Metro Vancouver comprises 21 municipalities, one treaty First Nation and one electoral area. Members include: Village of Anmore, Village of Belcarra, Bowen Island Municipality, City of Burnaby, City of Coquitlam, City of Delta, City of Langley, Township of Langley, Village of Lions Bay, City of Maple Ridge, City of New Westminster, City of North Vancouver, District of North Vancouver, City of Pitt Meadows, City of Port Coquitlam, City of Port Moody, City of Richmond, City of Surrey, Tsawwassen First Nation, City of Vancouver, District of West Vancouver, City of White Rock and the unincorporated Electoral Area A (witch includes the University of British Columbia and the University Endowment Lands).

Within the region, there are 10 First Nations: Katzie, Kwantlaen, Kwikwetlem, Matsqui, Musqueam, Qayqayt, Semiahmoo, Squamish, Tsawwassen and Tsleil-Waututh with overlapping land claims.

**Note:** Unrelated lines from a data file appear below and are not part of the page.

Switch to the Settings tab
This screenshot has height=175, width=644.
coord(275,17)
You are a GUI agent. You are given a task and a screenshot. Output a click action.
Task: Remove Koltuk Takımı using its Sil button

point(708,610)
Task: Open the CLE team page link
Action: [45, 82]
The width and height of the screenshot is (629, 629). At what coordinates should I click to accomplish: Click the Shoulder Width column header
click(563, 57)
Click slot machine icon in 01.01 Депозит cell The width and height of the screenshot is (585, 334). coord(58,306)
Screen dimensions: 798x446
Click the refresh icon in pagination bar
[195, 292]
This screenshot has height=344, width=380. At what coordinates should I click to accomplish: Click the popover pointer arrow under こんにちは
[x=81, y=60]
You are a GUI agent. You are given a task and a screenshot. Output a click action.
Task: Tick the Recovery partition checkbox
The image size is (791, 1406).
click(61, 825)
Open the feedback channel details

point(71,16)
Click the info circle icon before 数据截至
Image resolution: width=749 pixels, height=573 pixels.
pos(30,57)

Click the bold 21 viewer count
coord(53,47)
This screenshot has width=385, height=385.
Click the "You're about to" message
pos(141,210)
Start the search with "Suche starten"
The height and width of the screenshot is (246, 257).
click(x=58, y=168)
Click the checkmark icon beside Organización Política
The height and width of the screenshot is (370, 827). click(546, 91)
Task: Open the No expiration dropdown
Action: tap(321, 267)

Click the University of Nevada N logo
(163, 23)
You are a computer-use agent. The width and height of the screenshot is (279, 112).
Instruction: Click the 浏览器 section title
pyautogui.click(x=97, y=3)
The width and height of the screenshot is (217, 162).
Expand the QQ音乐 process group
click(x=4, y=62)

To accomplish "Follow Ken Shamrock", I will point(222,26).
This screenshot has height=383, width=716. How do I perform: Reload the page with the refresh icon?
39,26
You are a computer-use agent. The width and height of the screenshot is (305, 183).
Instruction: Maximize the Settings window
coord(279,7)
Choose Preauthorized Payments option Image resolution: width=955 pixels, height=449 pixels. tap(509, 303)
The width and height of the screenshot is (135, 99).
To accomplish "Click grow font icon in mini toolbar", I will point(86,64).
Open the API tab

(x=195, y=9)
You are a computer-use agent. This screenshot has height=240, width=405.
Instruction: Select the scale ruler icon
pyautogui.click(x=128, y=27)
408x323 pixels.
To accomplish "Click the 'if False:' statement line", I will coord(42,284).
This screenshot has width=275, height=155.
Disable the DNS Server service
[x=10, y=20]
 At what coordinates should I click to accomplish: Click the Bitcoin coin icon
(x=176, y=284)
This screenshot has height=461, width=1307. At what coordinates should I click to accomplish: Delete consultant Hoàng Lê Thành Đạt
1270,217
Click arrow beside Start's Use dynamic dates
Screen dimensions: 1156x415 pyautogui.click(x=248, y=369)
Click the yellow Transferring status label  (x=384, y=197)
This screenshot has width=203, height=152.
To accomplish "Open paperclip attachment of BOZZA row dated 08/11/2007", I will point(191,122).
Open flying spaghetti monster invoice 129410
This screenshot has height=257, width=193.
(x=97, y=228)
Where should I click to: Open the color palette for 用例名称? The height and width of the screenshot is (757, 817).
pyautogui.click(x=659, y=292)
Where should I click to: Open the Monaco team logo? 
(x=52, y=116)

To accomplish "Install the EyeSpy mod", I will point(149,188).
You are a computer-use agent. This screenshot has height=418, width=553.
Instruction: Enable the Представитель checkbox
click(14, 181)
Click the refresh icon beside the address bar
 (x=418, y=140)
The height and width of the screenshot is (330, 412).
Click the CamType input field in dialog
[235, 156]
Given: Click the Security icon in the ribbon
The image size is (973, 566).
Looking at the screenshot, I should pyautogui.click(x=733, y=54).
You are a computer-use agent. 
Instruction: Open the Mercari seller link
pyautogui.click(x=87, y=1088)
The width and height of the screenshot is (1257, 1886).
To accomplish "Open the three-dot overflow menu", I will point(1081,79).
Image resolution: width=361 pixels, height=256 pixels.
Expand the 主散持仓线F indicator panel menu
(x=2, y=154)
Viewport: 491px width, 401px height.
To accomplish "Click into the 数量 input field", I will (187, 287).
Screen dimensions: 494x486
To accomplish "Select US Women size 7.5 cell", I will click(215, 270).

Situated on the Pacific Coast, Metro Vancouver residents experience moderate temperatures year round. However, the sea breezes and mountainous terrain make Metro Vancouver a region of microclimates, with local variations in weather sometimes being more exaggerated than those experienced in other coastal areas. For instance, the general rule of thumb is that for every rise of 100 meters in elevation within the region, there is an additional 100 mm in annual precipitation.

  • Median temperature: 10.1º C 
  • Average high temperature: 13.7º C
  • Average low temperature: 6.5º C
  • Average rainfall: 1,199.0 mm

Regional Land Area

  • Total Area: 2,865 sq. kilometres
  • General Urban areas: 903 sq. kilometres

Despite being an urbanized area with a population of over 2.3 million (and growing), the Metro Vancouver Region is characterized by diverse land cover. Less than a third of the land base is designated for general urban which includes residential, commercial and industrial uses. The remaining two-thirds of the land base is a diverse network of forests, alpine and riparian areas, streams and rivers, wetlands, intertidal marshes, estuaries and agricultural lands.

With the adoption of Metro Vancouver 2040: Shaping our Future, member municipalities agreed to establish a regional Urban Containment Boundary. The intention of an Urban Containment Boundary is to establish a stable, long-term defined area for urban development; it will reinforce the protection of agricultural, conservation and rural areas, and provide predictability for locating urban uses as well as the efficient delivery of core services and transit in the region.